Create a Serverless (Vector) database

  1. Sign in or create an Astra DB account.

  2. In the Astra Portal navigation menu, click Databases.

  3. Click Create Database, and then select the Serverless (Vector) deployment type.

  4. Enter a meaningful, human-readable Database name.

    After you create a database, you can’t change its name.

    Database names must start and end with a letter or number, and contain no more than 50 characters, including letters, numbers, spaces, and the special characters & + - _ ( ) < > . , @.

  5. Select a Provider and Region to host your database.

    On the Free plan, you can access a limited set of supported regions. To access lock Locked regions, you must upgrade your subscription plan.

    To minimize latency in production databases, select a region that is close to your application’s users.

  6. Click Create Database.

    New databases start in Pending status, and then move to Initializing. Your database is ready to use when it reaches Active status.

  7. Make sure the database is in Active status, and then, in the Database Details section, click Generate Token.

  8. In the Application Token dialog, click content_paste Copy, and then store the token securely. The token format is AstraCS: followed by a unique token string.

    Application tokens created from Database Details have the Database Administrator role for the associated database.

  9. In Database Details, copy your database’s API endpoint. The endpoint format is https://ASTRA_DB_ID-ASTRA_DB_REGION.apps.astra.datastax.com.

  10. In your terminal, assign your token and API endpoint to environment variables.

    • Linux or macOS

    • Windows

    • Google Colab

    export ASTRA_DB_API_ENDPOINT=API_ENDPOINT
    export ASTRA_DB_APPLICATION_TOKEN=TOKEN
    set ASTRA_DB_API_ENDPOINT=API_ENDPOINT
    set ASTRA_DB_APPLICATION_TOKEN=TOKEN
    import os
    os.environ["ASTRA_DB_API_ENDPOINT"] = "API_ENDPOINT"
    os.environ["ASTRA_DB_APPLICATION_TOKEN"] = "TOKEN"

Install a client

You can interact with Astra DB Serverless in the Astra Portal or programmatically.

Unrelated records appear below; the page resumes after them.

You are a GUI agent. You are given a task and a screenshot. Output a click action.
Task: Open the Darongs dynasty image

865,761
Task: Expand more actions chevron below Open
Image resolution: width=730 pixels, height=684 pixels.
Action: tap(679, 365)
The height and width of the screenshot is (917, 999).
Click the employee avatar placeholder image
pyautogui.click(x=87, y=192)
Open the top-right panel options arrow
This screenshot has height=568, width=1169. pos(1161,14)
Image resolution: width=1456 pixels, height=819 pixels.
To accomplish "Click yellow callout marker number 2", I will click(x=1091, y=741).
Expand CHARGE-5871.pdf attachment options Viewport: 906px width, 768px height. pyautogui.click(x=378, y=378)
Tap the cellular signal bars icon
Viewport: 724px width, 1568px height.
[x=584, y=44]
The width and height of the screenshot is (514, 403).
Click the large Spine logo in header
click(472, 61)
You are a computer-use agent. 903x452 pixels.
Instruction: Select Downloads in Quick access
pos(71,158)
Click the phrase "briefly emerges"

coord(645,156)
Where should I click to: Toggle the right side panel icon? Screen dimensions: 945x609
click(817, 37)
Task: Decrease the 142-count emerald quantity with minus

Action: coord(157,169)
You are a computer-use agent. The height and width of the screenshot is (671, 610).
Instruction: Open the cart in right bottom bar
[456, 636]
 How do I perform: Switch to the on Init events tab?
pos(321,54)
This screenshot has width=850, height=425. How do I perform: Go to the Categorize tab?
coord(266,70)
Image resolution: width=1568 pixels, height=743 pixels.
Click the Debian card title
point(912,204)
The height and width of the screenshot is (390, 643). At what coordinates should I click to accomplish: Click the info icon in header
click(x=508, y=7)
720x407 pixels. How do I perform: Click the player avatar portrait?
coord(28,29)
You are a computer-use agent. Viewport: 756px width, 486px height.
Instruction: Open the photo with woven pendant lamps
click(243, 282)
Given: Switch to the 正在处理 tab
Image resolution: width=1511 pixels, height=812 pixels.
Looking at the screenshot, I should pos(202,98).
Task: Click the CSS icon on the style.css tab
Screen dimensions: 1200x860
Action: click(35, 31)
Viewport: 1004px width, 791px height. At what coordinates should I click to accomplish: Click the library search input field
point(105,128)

This tutorial uses the Astra DB Python, TypeScript, and Java clients. For more information, see Compare connection methods and Get started with the Data API.

Use a package manager to install the client library for your preferred language.

  • Python

  • TypeScript

  • Java

Install the Python client with pip:

  1. Verify that pip is version 23.0 or later:

    pip --version
  2. If needed, upgrade pip:

    python -m pip install --upgrade pip
  3. Install the astrapy package Latest release. You must have Python 3.8 or later.

    pip install astrapy

Install the TypeScript client:

  1. Verify that Node is version 18 or later:

    node --version
  2. Install astra-db-ts Latest release with your preferred package manager:

    • npm

    • Yarn

    • pnpm

    npm install @datastax/astra-db-ts
    yarn add @datastax/astra-db-ts
    pnpm add @datastax/astra-db-ts

Install the Java client with Maven or Gradle.

  • Maven

  • Gradle

  1. Install Java 11 or later and Maven 3.9 or later.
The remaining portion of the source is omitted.